If you’re looking to play Vay, the iOS version is the clear choice to do so. Not just to get around the loading times that come from a 20-year old single-speed CD-ROM drive, either. As I mentioned, one of the things Vay was criticized for was its stupid difficulty roller coaster and excessive grinding. Experience points and gold earned seem to have little correlation with the difficulty of the enemies you’re fighting, leveling is slow, and everything costs a lot of money. At the same time, you can’t really make it without keeping your gear relatively up to date. Vay is a 12 hour game, but you’ll spend almost half of those hours fighting random battles to toughen yourself up for the next boss. It’s a very unpleasant experience, since the battles don’t offer much in the way of strategic choices or things to play around with.

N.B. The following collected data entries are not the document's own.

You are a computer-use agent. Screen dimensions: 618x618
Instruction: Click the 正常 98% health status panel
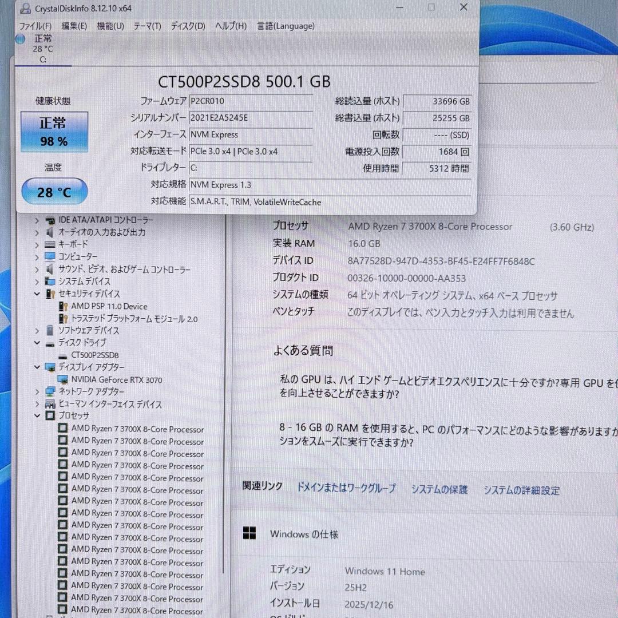pyautogui.click(x=54, y=132)
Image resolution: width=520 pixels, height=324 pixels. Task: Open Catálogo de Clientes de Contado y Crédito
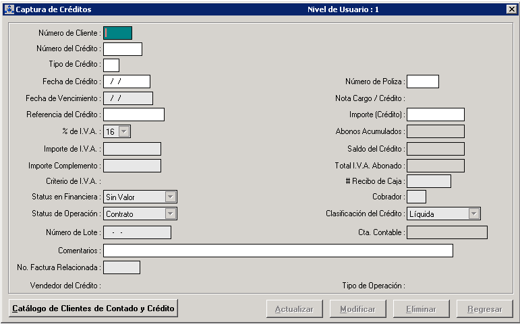93,309
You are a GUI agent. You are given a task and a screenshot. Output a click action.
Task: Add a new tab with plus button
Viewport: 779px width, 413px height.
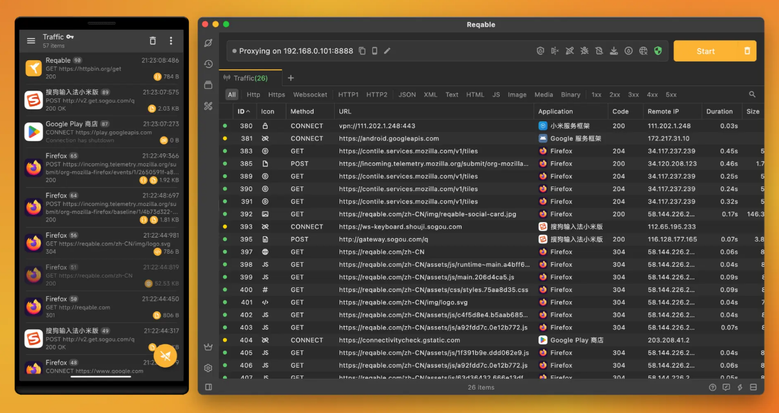coord(291,78)
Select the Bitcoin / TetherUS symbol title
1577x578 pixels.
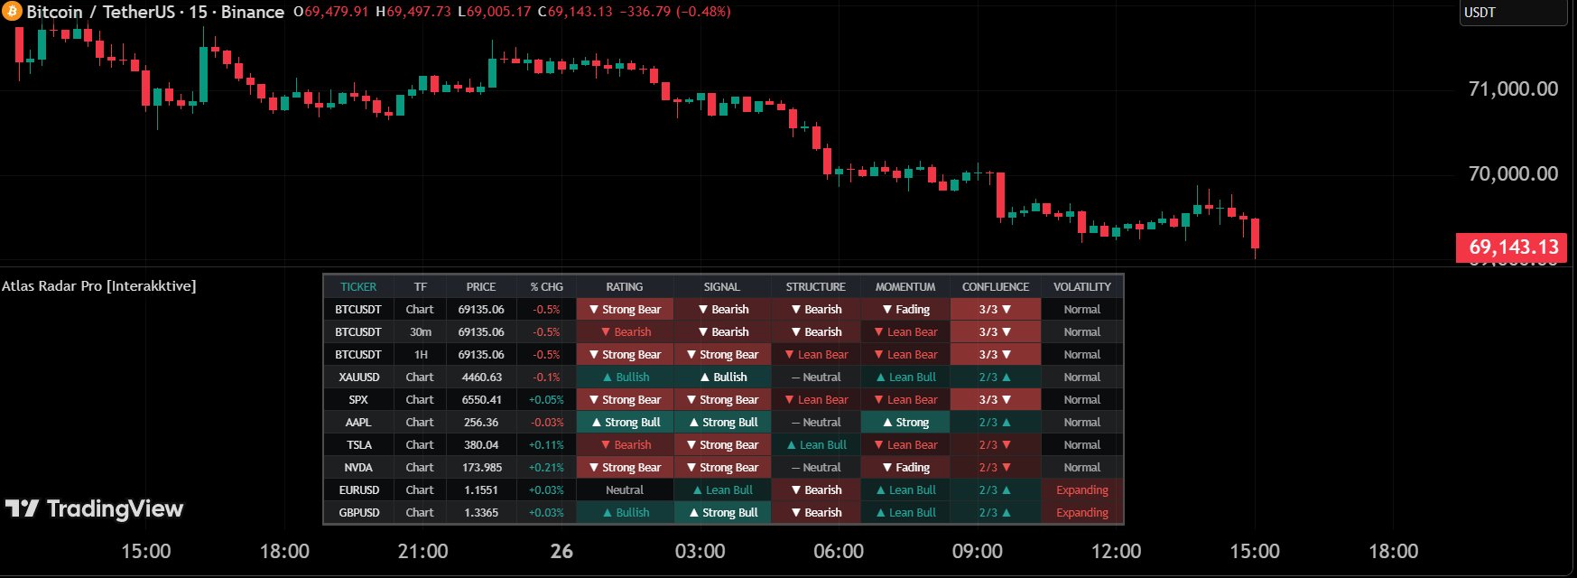click(x=154, y=12)
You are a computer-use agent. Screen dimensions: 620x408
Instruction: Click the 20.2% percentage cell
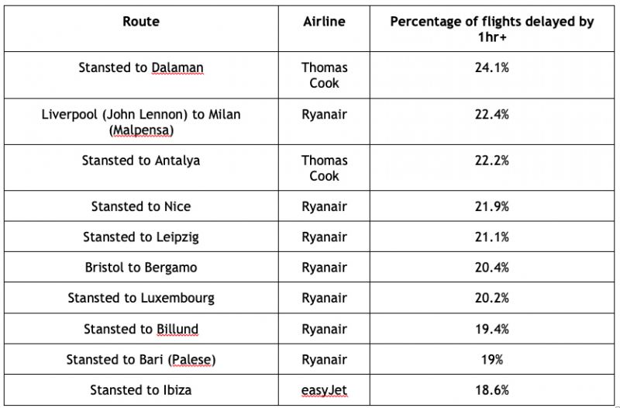[492, 298]
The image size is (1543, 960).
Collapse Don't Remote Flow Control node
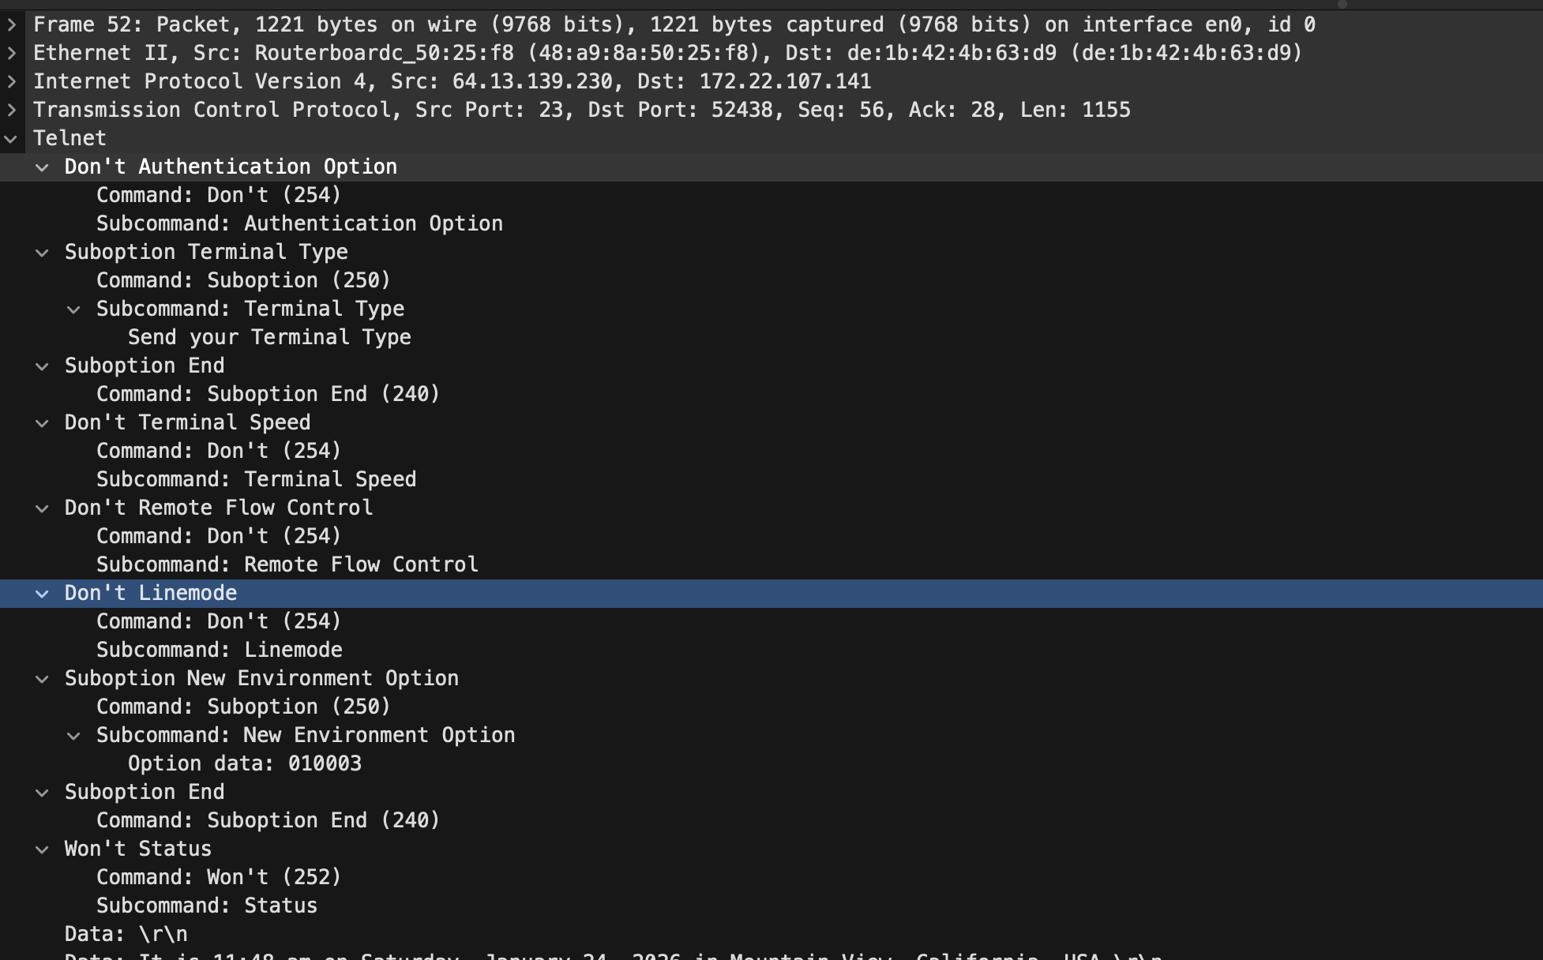(x=43, y=508)
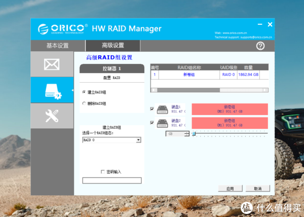Screen dimensions: 304x217
Task: Enable the 密码输入 checkbox
Action: tap(103, 172)
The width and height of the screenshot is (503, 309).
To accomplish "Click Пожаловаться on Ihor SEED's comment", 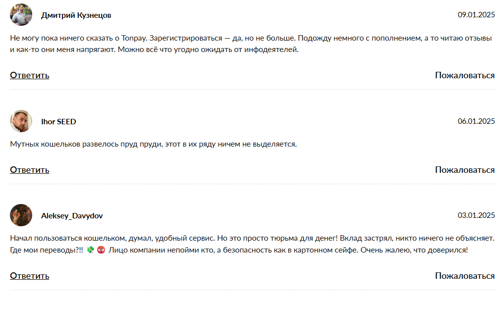I will [x=465, y=170].
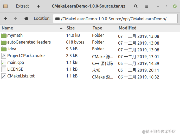Add files with the plus icon

pyautogui.click(x=38, y=6)
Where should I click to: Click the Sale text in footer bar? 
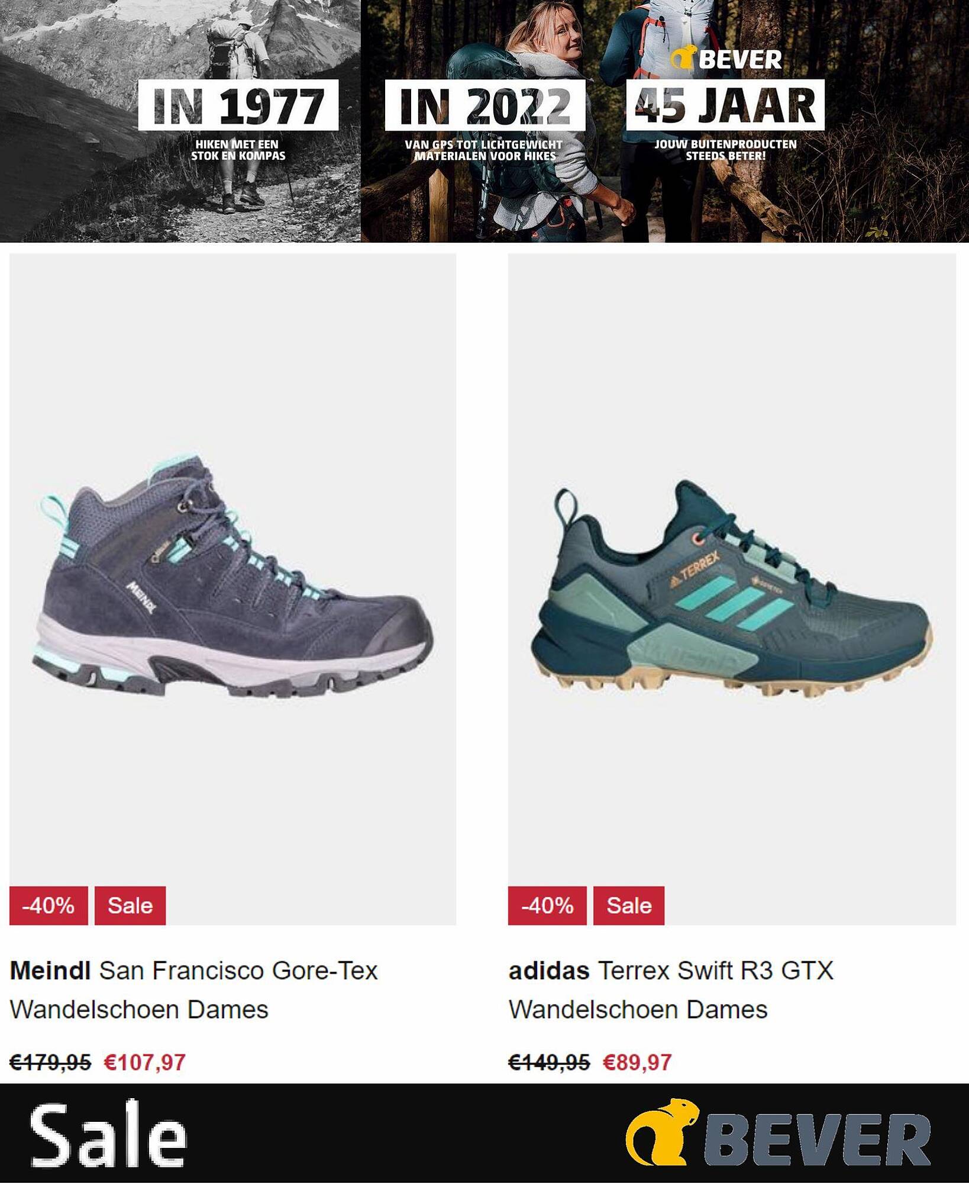[x=109, y=1134]
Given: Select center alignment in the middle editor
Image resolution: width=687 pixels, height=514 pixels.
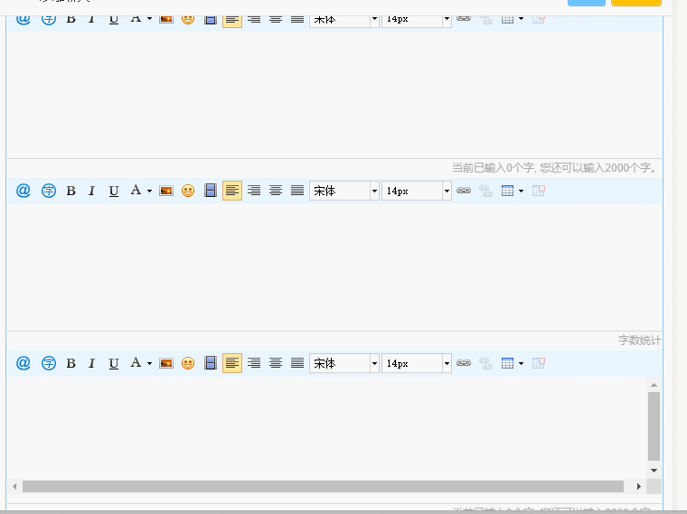Looking at the screenshot, I should pyautogui.click(x=276, y=191).
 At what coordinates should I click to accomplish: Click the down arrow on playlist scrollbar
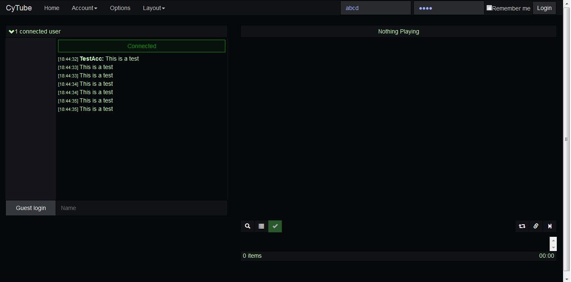click(x=553, y=248)
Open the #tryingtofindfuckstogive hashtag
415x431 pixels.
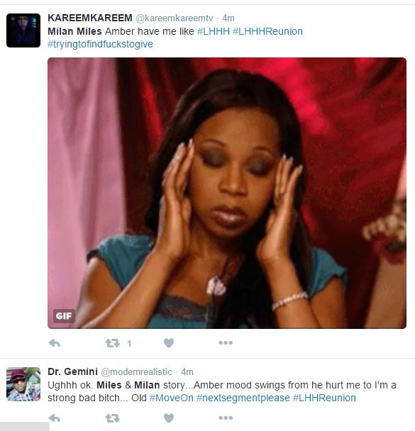100,44
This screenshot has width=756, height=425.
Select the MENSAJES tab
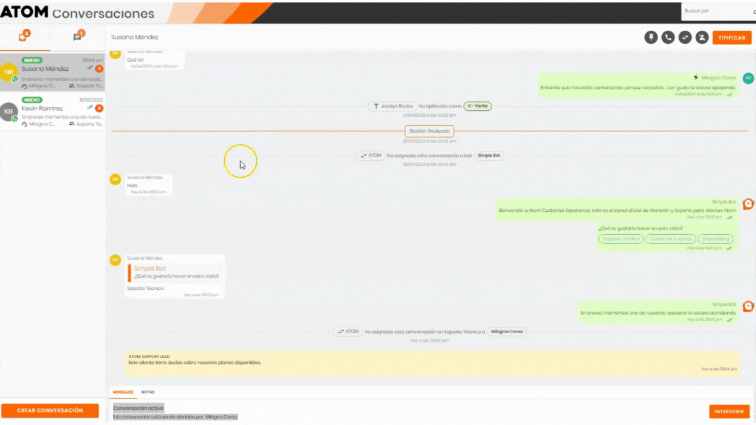[x=123, y=392]
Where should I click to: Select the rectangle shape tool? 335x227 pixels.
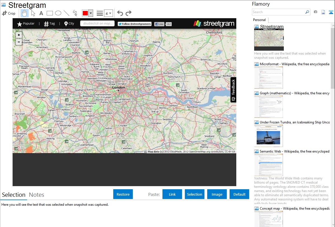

The battles in the iOS version are still fairly brain-dead, but the default difficulty has been toned way down all-around. You’ll level up easier, earn more gold more quickly, and deal more damage to tough enemies than you ever could have in the SEGA CD version. For example, at one point in the game, you need to pay off a character’s bar tab for them to help you out. The game gives you a ton of gold leading up to this in preparation, but if you spend it before then, you’re going to have to earn it again yourself. The cost of the tab in the SEGA CD version is 20,000 gold, a very hefty sum for that part of the game. In the iOS version, it’s a mere 1,000 gold. If for some reason you want the original difficulty back again, you can switch the game to hard mode in the settings and enjoy it in all of its glory. The game is an absolute pushover on its default setting, but I greatly prefer that to its original state. It would be nice if the encounter rate was trimmed down along these lines, but it’s sadly as erratic and frequent as ever.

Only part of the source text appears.